Stored data entries:
........

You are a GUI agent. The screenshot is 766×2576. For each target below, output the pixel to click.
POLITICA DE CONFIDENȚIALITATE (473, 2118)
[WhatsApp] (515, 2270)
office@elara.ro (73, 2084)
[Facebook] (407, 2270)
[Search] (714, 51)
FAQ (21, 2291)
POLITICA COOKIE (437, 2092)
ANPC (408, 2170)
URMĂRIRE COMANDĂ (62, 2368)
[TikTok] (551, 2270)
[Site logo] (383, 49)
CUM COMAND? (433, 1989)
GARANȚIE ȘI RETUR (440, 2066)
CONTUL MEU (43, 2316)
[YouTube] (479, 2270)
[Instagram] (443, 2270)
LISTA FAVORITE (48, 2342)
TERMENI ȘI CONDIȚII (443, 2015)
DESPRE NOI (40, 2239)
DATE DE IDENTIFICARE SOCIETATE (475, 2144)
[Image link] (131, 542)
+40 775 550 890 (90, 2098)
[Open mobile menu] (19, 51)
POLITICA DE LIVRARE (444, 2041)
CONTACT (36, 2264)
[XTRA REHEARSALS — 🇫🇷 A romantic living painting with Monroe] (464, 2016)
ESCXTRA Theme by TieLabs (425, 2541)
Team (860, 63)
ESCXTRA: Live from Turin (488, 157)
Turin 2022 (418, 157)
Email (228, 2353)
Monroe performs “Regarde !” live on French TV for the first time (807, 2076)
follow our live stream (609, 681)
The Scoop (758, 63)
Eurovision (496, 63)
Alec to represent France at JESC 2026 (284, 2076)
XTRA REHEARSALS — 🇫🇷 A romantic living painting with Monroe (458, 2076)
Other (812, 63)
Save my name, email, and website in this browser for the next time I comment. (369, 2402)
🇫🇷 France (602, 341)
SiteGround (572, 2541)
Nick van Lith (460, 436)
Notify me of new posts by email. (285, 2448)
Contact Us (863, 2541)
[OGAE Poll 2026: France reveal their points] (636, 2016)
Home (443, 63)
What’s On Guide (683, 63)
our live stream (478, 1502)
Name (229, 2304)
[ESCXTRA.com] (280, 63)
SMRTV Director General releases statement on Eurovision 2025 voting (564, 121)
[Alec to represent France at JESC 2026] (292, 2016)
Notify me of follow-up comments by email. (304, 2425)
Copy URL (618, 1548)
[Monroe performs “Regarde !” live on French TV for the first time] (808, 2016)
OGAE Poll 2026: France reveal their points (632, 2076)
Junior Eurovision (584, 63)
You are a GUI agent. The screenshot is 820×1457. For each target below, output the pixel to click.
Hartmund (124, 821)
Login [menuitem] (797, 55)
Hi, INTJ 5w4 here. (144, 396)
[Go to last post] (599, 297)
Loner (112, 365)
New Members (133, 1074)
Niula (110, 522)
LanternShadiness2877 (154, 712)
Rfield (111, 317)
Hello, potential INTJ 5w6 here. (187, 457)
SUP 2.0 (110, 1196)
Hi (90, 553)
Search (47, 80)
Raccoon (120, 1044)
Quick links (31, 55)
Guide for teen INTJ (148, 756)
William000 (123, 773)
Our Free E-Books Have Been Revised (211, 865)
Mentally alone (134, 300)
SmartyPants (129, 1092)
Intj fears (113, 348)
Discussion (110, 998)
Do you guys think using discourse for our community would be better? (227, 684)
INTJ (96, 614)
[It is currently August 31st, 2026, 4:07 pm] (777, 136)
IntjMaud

........

→ What to produce
The line containing "Login [menuitem] (797, 55)" marks the start; retype it and each line after it through the end of the records above, exactly.

→ Your response
Login [menuitem] (797, 55)
Hi, INTJ 5w4 here. (144, 396)
[Go to last post] (599, 297)
Loner (112, 365)
New Members (133, 1074)
Niula (110, 522)
LanternShadiness2877 (154, 712)
Rfield (111, 317)
Hello, potential INTJ 5w6 here. (187, 457)
SUP 2.0 (110, 1196)
Hi (90, 553)
Search (47, 80)
Raccoon (120, 1044)
Quick links (31, 55)
Guide for teen INTJ (148, 756)
William000 (123, 773)
Our Free E-Books Have Been Revised (211, 865)
Mentally alone (134, 300)
SmartyPants (129, 1092)
Intj fears (113, 348)
Discussion (110, 998)
Do you guys think using discourse for our community would be better? (227, 684)
INTJ (96, 614)
[It is currently August 31st, 2026, 4:07 pm] (777, 136)
IntjMaud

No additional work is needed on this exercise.